§ DATASET ENTRIES:
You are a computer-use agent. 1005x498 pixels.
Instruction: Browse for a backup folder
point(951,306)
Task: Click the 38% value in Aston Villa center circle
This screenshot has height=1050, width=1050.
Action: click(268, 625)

§ WHAT YOU HAVE TO DO: The records above are to be set down again exactly as written.

§ RESULT BELOW:
You are a computer-use agent. 1005x498 pixels.
Instruction: Browse for a backup folder
point(951,306)
Task: Click the 38% value in Aston Villa center circle
This screenshot has height=1050, width=1050.
Action: click(268, 625)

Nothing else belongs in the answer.